Reproduce the passage from the text on basic textual analysis below, starting at the words "The first and" and stopping after "the following steps.".

Selected extract -
------------------------------
Very basic textual analysis

With our regular expression knowledge, we will return to our goal of textual analysis, especially for comparing authorship. Our goal for today is to do a complete, albeit very simple analysis, that of counting word frequencies. Such a frequency analysis will be the basis for later, more sophisticated analyses. Also, we will later measure word sequence frequencies, which will allow us to model phrase or sentence structure, as well.

Our current analysis will have three steps:

Read text from a file.
Split the text into words.
Count word occurrences.

The first and third steps will require that we introduce additional Python features.

Reading text from a file

We have provided a bunch of text files that you can use. Save one of these to your own computer or network drive. For consistency, save it with the same “.txt”. file extension at the end of the name. Pay attention to where you stored it. Note that the file sizes are listed — we recommend using small files at first. In the following example, we'll use Quick fox text.txt, but you can substitute any file name in the following steps.
------------------------------
Extracted records -
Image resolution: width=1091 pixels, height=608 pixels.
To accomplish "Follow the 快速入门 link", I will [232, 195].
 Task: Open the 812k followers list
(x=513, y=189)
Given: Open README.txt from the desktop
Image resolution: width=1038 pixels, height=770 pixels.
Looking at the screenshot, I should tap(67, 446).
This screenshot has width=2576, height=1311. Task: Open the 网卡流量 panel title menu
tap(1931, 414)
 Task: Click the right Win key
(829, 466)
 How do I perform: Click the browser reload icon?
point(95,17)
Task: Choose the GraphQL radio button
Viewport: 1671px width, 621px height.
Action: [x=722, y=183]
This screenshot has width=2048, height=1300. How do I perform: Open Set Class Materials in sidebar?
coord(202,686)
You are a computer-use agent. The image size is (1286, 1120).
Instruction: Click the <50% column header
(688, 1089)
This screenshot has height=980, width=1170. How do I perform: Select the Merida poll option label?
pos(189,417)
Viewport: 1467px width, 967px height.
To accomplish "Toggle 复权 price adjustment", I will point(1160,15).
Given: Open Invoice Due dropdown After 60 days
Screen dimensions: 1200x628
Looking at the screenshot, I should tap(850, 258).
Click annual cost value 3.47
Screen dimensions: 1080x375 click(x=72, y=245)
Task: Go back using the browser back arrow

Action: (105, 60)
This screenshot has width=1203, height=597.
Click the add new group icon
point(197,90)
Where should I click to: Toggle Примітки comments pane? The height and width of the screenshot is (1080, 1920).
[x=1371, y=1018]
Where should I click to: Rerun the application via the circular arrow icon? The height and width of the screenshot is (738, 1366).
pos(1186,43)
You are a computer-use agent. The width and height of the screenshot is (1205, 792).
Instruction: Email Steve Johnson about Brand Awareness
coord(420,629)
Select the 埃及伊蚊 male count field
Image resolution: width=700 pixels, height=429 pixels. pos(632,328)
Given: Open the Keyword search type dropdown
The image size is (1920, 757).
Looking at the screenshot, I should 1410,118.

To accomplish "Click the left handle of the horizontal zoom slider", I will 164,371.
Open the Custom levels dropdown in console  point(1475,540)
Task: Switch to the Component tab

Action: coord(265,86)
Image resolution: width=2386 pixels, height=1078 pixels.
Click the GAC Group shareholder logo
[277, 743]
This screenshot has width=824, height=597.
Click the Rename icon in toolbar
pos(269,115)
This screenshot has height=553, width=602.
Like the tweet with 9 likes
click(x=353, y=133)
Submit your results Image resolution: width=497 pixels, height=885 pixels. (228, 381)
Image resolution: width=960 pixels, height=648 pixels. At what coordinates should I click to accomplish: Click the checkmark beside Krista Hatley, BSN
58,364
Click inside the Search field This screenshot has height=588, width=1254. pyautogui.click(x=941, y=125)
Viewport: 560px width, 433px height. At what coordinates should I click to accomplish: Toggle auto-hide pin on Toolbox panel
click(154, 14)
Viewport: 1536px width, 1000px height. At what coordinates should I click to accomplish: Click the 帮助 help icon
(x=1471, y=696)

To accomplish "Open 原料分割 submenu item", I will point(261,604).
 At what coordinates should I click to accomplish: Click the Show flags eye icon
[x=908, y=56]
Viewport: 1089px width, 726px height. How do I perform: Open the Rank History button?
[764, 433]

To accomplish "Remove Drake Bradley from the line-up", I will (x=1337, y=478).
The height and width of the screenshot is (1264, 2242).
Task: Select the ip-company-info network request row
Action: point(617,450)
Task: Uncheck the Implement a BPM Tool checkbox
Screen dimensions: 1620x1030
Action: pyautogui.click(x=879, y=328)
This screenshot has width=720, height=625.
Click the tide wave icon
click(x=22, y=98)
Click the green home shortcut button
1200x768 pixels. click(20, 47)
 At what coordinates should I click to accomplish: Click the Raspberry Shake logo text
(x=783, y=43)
------------------------------
Result for this exercise -
The first and third steps will require that we introduce additional Python features.

Reading text from a file

We have provided a bunch of text files that you can use. Save one of these to your own computer or network drive. For consistency, save it with the same “.txt”. file extension at the end of the name. Pay attention to where you stored it. Note that the file sizes are listed — we recommend using small files at first. In the following example, we'll use Quick fox text.txt, but you can substitute any file name in the following steps.